Military veterans receive some of the best medical training and experience available when serving our country. Their sacrifices, commitment to duty and ability to get the job done in austere environments make them exceptionally well suited for working as EMTs and paramedics in our communities upon their honorable separation from the U.S. Armed Services. Experienced military medics are often required to duplicate their medical training at the most basic level to receive certification to be hired for a civilian EMS job.
The Veteran Emergency Medical Technicians Support Act of 2015 (S. 453/H.R. 1818) will help veterans return to work upon their completion of military duty and reduce unemployment among veterans. In 2012, 10,000 military medics separated and entered the civilian workforce. This important legislation makes it easier and faster for veterans who served as military medics to earn certification as civilian emergency medical technicians, and serves to fill an essential public function in communities across our nation. According to a recent Bureau of Labor Statistic’s Occupational Outlook, there will be 55, 000 new civilian EMT and paramedic jobs created between 2012 and 2022. The projected job growth rate is 23 percent, much faster than the average for all occupations.

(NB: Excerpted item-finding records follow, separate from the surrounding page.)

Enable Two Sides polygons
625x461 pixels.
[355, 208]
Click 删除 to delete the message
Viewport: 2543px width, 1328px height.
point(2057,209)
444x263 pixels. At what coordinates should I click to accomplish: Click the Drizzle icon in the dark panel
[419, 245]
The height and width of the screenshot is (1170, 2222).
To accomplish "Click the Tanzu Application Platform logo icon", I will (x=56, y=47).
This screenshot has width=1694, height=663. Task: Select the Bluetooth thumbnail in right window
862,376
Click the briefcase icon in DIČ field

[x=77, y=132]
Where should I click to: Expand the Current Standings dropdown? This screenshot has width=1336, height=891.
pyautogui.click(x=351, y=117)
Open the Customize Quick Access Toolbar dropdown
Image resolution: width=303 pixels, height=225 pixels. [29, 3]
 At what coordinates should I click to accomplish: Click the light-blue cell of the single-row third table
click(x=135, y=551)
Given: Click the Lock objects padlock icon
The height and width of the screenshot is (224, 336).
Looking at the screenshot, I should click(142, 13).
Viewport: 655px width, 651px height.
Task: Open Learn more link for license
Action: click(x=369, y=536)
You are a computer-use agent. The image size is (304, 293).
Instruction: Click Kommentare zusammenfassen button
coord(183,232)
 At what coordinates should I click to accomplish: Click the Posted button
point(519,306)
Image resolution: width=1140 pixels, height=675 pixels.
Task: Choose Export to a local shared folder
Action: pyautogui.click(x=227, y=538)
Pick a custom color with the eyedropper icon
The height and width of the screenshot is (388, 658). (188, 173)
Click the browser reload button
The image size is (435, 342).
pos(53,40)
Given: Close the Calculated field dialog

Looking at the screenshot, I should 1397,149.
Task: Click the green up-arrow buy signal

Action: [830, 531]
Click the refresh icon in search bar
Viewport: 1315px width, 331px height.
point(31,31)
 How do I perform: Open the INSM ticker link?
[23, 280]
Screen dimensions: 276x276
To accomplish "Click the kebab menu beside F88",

S. 453/H.R. 1818 addresses these issues by:
• Amending the Public Health Service Act to direct the Department of Health and Human Services to establish a demonstration program for states with a shortage of emergency medical technicians (EMTs) to streamline state requirements and procedures to assist veterans who completed military EMT training to meet state EMT certification, licensure, and other requirements;
• Determining the extent to which the requirements for the education, training, and skill level of emergency medical technicians in the State are equivalent to requirements for the education, training, and skill level of military emergency medical technicians;
• Identifying methods, such as waivers, for military emergency medical technicians to forego or meet any such equivalent State requirements;
• Giving priority to States who demonstrate a shortage of emergency medical technicians and requiring no additional funding.